### Task list
a. According to the DTX Manchester write-up, where is the conference held?
b. Sum up the DTX Manchester write-up in two sentences.
c. Pick up the DTX Manchester write-up where it stops and continue it.

### Supplied passage
+---+

Having been to DTX in London, I thought I would take a look at DTX in Manchester. Manchester is a bit of a Tech hub itself. I remember that when we were looking for Penetration Testing services for PowerSchool in Sacramento, we actually ended up using NCC Out of Manchester. This conference is at Manchester Central that I assume to be a converted Railway station. It is a great conference venue. The conference company seems to try and bring overlapping technical communities together: Digital Transformation, Customer Experience, Cyber Security. I think it worked quite well, although the customer experience side seemed a bit light. It was as ever interesting to see who is speaking, who is sponsoring and what themes are dominant. Maybe no surprise that the AI theme was dominant, although some of the more experienced technology folks there did concede with eagerness that we classify everything as AI these days, so it is becoming a bit meaningless as a term. These are a few of the sessions that I attended. I was sorry to have missed all of the Oracle sessions that seemed to have been on the Wednesday. Oracle was a much more visible sponsor, but I did not see much evidence of Oracle out on the exhibition floor.

+---+

### Excerpted records

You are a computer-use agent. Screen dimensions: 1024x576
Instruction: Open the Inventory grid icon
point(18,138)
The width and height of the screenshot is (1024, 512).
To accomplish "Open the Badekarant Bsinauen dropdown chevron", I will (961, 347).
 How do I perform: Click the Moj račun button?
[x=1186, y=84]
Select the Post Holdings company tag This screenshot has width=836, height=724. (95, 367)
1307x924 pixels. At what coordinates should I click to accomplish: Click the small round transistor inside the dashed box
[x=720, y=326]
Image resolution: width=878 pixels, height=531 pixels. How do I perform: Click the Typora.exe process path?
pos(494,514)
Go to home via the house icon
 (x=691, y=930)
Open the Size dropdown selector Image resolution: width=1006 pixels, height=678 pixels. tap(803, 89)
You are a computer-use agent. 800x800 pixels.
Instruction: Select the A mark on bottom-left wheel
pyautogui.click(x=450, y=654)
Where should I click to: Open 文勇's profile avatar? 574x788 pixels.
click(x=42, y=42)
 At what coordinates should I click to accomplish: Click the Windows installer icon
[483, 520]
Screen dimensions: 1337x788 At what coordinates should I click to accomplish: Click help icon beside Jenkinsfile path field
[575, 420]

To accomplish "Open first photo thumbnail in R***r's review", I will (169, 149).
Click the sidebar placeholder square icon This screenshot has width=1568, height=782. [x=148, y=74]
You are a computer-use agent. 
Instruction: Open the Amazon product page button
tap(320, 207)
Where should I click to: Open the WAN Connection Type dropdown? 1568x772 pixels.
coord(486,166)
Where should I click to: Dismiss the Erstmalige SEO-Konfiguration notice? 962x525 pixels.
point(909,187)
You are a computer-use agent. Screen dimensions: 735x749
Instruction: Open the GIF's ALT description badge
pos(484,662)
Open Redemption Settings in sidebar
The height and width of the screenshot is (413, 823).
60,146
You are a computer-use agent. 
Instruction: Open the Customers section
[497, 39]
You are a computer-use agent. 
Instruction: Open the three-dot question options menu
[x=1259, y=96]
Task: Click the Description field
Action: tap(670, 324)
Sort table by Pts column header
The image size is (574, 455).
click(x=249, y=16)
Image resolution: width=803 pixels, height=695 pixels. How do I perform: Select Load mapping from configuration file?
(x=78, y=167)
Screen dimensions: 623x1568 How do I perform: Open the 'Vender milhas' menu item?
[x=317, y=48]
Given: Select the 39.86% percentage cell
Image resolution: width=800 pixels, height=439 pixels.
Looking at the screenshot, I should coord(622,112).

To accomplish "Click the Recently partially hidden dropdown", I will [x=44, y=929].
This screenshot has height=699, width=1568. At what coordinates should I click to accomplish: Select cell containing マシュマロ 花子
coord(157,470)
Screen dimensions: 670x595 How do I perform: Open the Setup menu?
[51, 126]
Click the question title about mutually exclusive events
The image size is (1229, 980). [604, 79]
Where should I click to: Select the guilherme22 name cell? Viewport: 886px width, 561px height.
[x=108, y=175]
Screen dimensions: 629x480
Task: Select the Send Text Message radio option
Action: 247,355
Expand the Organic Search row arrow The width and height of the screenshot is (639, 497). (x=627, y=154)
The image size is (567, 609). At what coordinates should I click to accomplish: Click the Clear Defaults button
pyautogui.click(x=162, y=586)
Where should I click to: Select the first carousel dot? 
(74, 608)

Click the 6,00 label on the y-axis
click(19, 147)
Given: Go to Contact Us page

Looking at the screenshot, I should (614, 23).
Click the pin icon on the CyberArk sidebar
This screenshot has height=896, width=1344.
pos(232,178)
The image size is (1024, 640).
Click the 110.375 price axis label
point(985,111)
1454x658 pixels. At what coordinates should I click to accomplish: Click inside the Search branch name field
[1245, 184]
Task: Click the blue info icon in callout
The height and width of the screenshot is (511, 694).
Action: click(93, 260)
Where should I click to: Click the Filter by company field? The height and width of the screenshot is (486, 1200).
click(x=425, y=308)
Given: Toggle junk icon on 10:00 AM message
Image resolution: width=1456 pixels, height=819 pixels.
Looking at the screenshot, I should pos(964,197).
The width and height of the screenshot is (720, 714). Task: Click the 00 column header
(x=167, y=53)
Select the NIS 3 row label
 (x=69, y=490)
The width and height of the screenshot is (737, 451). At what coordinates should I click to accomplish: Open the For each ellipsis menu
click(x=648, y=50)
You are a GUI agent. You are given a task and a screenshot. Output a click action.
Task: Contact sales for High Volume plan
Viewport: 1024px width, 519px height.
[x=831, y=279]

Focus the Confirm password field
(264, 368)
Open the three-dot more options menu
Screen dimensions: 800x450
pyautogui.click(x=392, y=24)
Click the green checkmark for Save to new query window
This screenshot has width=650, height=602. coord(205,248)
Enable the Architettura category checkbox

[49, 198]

+---+

### Answers to the tasks
a. Manchester Central.

b. After attending DTX in London, the writer went to DTX at Manchester Central, a conference that brings together Digital Transformation, Customer Experience, and Cyber Security, and found the mix worked quite well, though the customer experience side seemed light. AI was the dominant theme, even as experienced attendees conceded the term is becoming meaningless, and the writer regretted missing the Oracle sessions while noting Oracle's visibility as a sponsor but scant presence on the exhibition floor.

c.
The CEO of Derby City Council was extolling the virtues of their AI Rollout, When he was speaking it was not super clear what his AI Projects were but he was a convincing proponent. He explained the consultative process they have gone through to ensure good acceptance internally. He also explained that they had established an AI Ethics Board within the council. He was on stage with the project leader and a gentleman from OCI.AI who were their systems integrator.
As it transpired, they have created digital assistants, one for external interactions and one for staff interactions. These are custom implementations of Microsoft Co-Pilot.
They claimed significant savings from these chatbots in areas such as Adult Social Care and Debt Recovery.
The CEO talked at length about using AI to automate the record keeping that plagues the workers in local services, but this was a future project.
Delivered by a company called Ometis
They laid out a framework for bringing data into an Analytics, Machine Learning and Artificial Intelligence layer. They are based on Qlik. They intrigued me by talking about conversation as an interface for analytics. They gave some other examples:
Part failure, much more ML than what has traditionally been thought of as AI
Recruitment example, candidate follow-up date and tickler. This seemed 90% workflow management with maybe 10% AI.
This was delivered by the Manchester Airport CTO. He wanted to reinforce the Human aspects of AI. He was the first of many presentations that talked about ISO 42001.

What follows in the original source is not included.